Top of Supplied material
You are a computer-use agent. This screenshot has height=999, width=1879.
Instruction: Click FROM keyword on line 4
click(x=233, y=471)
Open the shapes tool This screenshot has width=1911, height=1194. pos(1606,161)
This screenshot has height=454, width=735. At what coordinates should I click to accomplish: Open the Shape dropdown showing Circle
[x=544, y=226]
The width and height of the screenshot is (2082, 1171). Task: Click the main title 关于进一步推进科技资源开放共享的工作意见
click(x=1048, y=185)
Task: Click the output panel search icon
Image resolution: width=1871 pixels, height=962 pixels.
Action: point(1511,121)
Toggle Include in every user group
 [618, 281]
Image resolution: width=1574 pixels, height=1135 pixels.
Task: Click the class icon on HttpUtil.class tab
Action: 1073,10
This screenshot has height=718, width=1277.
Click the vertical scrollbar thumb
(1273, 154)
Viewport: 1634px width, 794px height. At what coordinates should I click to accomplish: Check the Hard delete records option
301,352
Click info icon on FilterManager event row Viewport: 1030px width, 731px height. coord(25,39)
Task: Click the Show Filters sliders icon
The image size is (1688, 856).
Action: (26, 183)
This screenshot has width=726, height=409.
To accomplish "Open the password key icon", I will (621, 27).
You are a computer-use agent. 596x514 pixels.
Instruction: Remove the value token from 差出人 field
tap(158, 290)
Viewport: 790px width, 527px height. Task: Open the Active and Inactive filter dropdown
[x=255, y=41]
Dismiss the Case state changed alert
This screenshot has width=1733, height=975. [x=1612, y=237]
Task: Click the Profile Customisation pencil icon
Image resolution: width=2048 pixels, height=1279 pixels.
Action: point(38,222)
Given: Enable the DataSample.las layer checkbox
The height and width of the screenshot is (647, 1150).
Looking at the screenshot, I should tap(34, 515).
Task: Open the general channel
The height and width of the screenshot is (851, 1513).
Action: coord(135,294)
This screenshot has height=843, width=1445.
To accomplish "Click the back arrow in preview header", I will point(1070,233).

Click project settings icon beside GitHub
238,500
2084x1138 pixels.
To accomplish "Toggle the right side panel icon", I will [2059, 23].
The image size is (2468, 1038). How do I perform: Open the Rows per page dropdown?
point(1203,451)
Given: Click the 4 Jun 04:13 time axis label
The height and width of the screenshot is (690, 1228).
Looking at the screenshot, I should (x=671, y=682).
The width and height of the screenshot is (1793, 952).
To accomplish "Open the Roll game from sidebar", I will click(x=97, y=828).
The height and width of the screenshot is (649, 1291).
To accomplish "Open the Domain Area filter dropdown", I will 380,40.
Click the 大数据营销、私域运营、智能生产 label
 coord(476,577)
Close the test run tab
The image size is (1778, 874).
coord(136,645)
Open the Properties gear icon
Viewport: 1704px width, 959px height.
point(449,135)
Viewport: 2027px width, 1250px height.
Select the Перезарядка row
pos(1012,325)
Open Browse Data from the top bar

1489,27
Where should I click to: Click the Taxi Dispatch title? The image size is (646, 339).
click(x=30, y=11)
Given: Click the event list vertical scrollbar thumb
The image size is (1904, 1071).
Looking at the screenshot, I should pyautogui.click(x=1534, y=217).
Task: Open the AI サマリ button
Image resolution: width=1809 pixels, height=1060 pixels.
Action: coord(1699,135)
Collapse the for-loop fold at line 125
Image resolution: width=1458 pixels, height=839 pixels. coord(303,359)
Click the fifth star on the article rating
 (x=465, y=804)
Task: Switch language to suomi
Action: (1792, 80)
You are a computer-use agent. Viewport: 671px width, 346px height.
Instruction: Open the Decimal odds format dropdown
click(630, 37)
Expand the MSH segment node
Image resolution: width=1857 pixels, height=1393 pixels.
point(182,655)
Bottom of Supplied material
### Problem
Looking at the listing above, which lines hold "will"? Copy every such line.

### Reply
To accomplish "Open the password key icon", I will (621, 27).
To accomplish "Click the back arrow in preview header", I will point(1070,233).
To accomplish "Toggle the right side panel icon", I will [2059, 23].
To accomplish "Open the Roll game from sidebar", I will click(x=97, y=828).
To accomplish "Open the Domain Area filter dropdown", I will 380,40.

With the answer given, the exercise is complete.